A better, true story
In the wake of The DaVinci Code movie flop ("Changing the code," May 27), it seems to me that Christians need to revisit G.K. Chesterton's The Everlasting Man. We have the better story and, better yet, ours is true. Nothing is more compelling than the biblical account of God working in and throughout salvation history. We need not be intimidated by the constant stream of Hollywood drivel and its infatuation with all things ungodly. Preach the word, my friends.
-Stan Newton; Fletcher, N.C.
Thank you for revealing the facts behind The Da Vinci Code ('The Da Vinci craze," May 20). Gene Edward Veith drives to the very heart of the matter in showing how this film is not to be pandered to as something a Christian could simply observe, react to, and possibly strike up a debate over, but instead as something that should be completely rejected like the collection of lies that it is.
-Wil Codilla; Warrensburg, Mo.
Words and pictures
WORLD has recently presented a sympathetic view of illegals ("The new 'New Colossus,'" "You used to be one," April 15) while striking a condescending tone toward citizens who insist on law enforcement ("Hot issue, hot ad," May 27). Please cancel my subscription, and WORLD will no longer make its way to our school library.
-Michael Owings; Aroda, Va.
Your magazine has been of great service to me. I know of no other publication that deals with world events from a Christian perspective the way you do.
-Eugene Holder; Marietta, Ga.
How does he do it? Week after week, Krieg Barrie proves beyond a doubt that a picture is worth a thousand words-more or less-by providing the perfect complement for each column by Messrs. Belz and Olasky and Mrs. Seu.
-Barbara Curtis; Waterford, Va.
I totally disagreed with your article on tobacco ("Nipped in the butt," May 13). I didn't think the Washington smoking ban was radical at all, and there are plenty of other jobs out there for the White Elephant bartender.
-Ryan Tiffany, 13; Louisiana, Mo.
Just because a man was "careless, lazy, dismissive and/or demanding" when he was married, it does not make it OK for him to remain that way ("To a young mother," May 13). There is nothing wrong with expecting our husbands to mature in their Christian walk.

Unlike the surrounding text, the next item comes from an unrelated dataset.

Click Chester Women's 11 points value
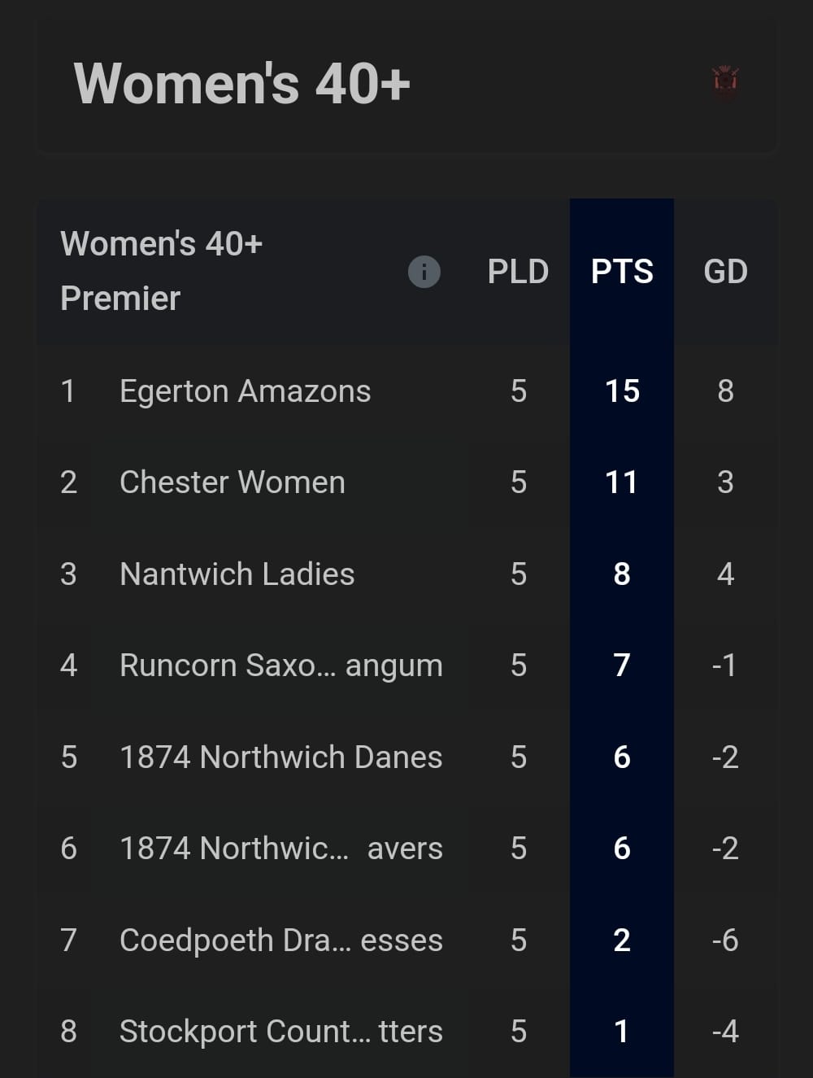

-Shea Johnson; Scott City, Mo.
Should we be surprised that college students turn to pills to get them through finals and perhaps their whole academic career ("Attention grabber," May 20)? North Americans have a pill for everything because everything has become a "syndrome." Every time the drug companies can identify something as a syndrome, you can hear the sound of cash register bells going off.